Pegram v. Herdrich, __ U.S. __, 2000 U.S. LEXIS 3964 (June 12, 2000)

SUPREME COURT HOLDS THAT TREATMENT DECISIONS OF HMOS ARE NOT FIDUCIARY ACTS

In Pegram v. Herdrich, __ U.S. __, 2000 U.S. LEXIS 3964 (June 12, 2000) Justice Souter delivered the opinion of the Court.

The court decided whether treatment decisions made by a health maintenance organization, acting through its physician employees, are fiduciary acts within the meaning of ERISA.  The court held that these decisions were not fiduciary acts.[i]

Petitioners included the Carle HMO.  Its owners were physicians providing prepaid medical services to participants whose employers contracted with the Carle HMO.  Carle covered the Respondent, Herdrich, through her husband’s employer.

One Carle physician, petitioner Pegram, examined Herdrich.  Six days later, Dr. Pegram discovered an inflamed mass in Herdrich’s abdomen. Despite the noticeable inflammation, Dr. Pegram did not order an ultrasound at a local non-Carle hospital.  Instead, Dr. Pegram decided that Herdrich would have to wait eight more days for an ultrasound at a distant Carle facility.  Before the eight days ended, Herdrich’s appendix ruptured, causing peritonitis.[ii]

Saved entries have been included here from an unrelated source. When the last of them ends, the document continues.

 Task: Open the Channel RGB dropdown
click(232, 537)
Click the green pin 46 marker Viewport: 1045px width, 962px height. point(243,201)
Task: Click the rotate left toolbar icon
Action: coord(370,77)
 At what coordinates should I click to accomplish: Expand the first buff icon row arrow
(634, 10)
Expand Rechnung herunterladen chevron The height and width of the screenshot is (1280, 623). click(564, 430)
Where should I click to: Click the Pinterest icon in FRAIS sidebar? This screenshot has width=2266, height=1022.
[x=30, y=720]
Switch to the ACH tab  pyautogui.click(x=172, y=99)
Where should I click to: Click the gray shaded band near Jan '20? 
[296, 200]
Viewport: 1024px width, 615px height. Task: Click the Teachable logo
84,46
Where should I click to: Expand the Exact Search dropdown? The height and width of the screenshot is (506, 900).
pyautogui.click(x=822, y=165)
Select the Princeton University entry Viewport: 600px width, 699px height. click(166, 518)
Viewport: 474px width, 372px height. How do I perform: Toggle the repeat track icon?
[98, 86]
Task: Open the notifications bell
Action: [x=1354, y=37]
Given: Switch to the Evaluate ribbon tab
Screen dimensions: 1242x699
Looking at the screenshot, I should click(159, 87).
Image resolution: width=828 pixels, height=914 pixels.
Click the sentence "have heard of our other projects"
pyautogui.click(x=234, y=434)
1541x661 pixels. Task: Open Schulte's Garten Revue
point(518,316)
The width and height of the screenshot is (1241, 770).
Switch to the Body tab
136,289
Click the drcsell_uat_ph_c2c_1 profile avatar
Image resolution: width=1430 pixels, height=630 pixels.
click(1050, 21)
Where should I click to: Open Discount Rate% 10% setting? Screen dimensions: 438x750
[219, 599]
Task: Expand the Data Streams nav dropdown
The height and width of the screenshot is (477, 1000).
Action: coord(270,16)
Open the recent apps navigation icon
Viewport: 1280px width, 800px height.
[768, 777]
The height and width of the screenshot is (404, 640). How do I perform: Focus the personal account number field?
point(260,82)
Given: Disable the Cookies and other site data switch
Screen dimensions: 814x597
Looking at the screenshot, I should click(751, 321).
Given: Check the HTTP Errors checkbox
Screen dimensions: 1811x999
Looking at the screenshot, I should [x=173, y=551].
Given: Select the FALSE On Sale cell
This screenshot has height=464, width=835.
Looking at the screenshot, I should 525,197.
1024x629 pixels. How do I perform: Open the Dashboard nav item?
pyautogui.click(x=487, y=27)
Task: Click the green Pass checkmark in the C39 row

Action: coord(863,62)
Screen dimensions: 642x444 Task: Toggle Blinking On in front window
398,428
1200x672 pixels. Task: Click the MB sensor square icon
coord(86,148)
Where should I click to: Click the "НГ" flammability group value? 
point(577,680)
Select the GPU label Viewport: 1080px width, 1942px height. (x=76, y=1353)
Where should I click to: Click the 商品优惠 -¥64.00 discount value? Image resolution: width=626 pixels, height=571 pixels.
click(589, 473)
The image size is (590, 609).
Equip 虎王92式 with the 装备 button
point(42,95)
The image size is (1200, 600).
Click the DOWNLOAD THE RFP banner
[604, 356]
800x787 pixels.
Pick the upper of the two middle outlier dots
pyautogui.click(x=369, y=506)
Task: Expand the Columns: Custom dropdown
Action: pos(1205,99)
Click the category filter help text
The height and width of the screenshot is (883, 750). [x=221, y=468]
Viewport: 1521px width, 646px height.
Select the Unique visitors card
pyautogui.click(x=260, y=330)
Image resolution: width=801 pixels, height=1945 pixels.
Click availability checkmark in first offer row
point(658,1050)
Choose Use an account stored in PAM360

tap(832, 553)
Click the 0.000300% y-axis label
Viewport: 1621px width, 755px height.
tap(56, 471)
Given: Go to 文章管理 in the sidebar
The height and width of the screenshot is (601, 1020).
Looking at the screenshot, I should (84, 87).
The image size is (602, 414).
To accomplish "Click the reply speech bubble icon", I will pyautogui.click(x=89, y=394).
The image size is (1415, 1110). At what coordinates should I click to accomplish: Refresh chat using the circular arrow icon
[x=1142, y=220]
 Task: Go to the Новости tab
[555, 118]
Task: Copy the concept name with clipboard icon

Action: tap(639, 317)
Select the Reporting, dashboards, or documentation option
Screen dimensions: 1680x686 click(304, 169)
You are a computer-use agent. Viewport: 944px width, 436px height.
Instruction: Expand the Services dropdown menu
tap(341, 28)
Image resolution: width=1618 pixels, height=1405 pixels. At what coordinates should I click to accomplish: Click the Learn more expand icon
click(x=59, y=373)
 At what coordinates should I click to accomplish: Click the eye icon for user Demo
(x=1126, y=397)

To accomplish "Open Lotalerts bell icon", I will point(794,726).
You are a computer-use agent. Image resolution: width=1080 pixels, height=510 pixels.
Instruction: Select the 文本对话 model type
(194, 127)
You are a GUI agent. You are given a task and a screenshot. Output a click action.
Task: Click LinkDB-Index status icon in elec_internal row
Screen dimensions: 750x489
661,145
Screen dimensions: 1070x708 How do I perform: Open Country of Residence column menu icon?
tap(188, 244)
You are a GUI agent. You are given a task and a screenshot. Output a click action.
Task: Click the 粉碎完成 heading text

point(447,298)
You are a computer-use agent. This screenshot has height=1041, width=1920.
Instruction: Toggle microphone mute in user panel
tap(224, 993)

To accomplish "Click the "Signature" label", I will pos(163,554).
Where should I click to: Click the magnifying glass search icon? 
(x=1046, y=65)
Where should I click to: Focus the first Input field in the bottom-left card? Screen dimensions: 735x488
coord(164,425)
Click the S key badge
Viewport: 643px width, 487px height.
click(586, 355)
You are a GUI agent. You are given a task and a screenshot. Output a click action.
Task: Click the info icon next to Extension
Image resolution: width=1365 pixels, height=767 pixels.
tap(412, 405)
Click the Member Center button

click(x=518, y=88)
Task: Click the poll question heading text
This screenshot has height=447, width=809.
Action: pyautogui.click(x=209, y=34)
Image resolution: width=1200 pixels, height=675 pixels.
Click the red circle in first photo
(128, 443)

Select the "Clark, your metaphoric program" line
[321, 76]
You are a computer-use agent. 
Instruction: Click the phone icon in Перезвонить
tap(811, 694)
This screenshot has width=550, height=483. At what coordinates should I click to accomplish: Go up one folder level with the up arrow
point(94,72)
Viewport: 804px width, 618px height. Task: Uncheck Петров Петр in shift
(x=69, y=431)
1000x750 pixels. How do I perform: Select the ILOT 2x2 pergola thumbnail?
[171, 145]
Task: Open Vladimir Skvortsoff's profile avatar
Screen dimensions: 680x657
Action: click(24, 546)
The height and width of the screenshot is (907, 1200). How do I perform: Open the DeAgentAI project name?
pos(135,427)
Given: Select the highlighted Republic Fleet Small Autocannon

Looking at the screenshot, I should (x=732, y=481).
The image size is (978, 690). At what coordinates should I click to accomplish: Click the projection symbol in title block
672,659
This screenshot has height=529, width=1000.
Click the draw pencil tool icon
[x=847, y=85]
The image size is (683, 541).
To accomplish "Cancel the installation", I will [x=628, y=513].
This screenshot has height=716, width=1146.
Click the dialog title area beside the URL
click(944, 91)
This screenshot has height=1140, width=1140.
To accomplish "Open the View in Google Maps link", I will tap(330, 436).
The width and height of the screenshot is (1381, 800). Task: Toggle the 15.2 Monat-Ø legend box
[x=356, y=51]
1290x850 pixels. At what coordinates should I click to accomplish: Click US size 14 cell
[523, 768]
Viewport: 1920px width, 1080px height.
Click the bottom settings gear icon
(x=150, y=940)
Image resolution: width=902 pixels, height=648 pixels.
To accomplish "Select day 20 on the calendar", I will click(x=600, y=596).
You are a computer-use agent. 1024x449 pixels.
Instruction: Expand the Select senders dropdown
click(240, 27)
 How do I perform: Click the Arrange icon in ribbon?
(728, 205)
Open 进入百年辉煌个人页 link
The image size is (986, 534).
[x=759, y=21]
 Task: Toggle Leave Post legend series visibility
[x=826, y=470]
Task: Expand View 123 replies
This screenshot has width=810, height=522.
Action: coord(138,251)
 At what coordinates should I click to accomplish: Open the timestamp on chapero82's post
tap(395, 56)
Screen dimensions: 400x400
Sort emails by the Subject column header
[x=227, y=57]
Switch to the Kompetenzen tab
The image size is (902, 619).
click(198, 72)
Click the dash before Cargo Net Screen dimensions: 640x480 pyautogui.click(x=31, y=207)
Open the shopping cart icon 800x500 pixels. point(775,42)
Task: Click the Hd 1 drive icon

Herdrich sued Pegram and Carle in state court for medical malpractice.  She later added two counts of state-law fraud. Carle and Pegram responded that ERISA preempted the new counts and removed the case.  Petitioners then sought summary judgment on the state-law fraud counts. The District Court granted their motion as to the second fraud count but granted Herdrich leave to amend the other.  Herdrich then alleged that provision of medical services under the terms of the Carle HMO organization, rewarding its physician owners for limiting medical care, entailed an inherent or anticipatory breach of an ERISA fiduciary duty.  Herdrich argued that these terms created an incentive to make decisions in the physicians’ self-interest, rather than the exclusive interests of plan participants.

The District Court granted Carle’s Rule 12(b)(b) motion, determining that Carle was not “involved [in these events] as” an ERISA fiduciary.  Herdrich appealed the dismissal of the ERISA claim to the Seventh Circuit, which reversed.  The Seventh Circuit held that Carle was acting as a fiduciary when its physicians made the challenged decisions and that Herdrich’s allegations stated a claim.[iii]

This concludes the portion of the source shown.